This is a forked copy of Biggs MB and Papin JA's EnsembleFBA code, adapted for the analysis performed in Jacoby, Succurro, Kopriva 2018. For the original EnsembleFBA repository click here. For questions contact asuccurro (at) protonmail (dotcom).
EnsembleFBA scripts are either written in MATLAB, Python or bash. You will therefore need MATLAB license etc.
Once cloned, export the local path, e.g.
export ensembleFBA=/home/succurro/repositories/publicgithub/ensembleFBA/
cd $GUROBI_HOME/matlab
matlab -nodesktop -nosplash -r "gurobi_setup"

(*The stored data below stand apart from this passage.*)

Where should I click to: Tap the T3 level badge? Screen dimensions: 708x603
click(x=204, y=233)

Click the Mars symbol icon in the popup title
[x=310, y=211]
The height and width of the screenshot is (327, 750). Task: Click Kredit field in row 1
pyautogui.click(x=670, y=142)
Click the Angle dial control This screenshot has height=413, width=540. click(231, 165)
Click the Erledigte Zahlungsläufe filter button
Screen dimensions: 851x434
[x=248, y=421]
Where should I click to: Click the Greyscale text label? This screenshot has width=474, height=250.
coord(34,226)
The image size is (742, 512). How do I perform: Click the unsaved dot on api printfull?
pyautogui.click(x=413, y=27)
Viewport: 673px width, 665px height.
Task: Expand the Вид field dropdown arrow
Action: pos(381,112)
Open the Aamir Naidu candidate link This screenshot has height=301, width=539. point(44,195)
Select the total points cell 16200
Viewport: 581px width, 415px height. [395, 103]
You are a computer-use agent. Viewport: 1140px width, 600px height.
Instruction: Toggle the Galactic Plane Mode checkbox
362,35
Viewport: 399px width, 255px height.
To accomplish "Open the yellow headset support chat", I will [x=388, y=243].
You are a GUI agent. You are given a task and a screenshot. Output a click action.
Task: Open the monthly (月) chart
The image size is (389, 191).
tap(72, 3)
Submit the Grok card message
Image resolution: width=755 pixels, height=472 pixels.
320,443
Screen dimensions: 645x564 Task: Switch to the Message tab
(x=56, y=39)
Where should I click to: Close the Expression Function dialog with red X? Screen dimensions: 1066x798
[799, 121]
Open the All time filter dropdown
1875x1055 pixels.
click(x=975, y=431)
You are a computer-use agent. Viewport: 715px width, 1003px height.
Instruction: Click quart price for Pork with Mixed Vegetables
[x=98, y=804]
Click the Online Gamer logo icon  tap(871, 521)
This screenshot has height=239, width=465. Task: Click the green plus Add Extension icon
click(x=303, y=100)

Remember to add the path $GUROBI_HOME in matlab (see $ensembleFBA/runmatlab/startup.m
file)
cd $ensembleFBA
virtualenv -p /usr/bin/python3 venvpy
source venvpy/bin/activate
pip install -r req_venvpy.txt
cd $ensembleFBA/runmatlab
matlab -nodesktop -nosplash -nodisplay -r "testMPIRoot('Root9'); quit"
matlab -nodesktop -nosplash -nodisplay -r "testMPIRoot('Root491'); quit"
matlab -nodesktop -nosplash -nodisplay -r "testMPIRoot('Root66D1'); quit"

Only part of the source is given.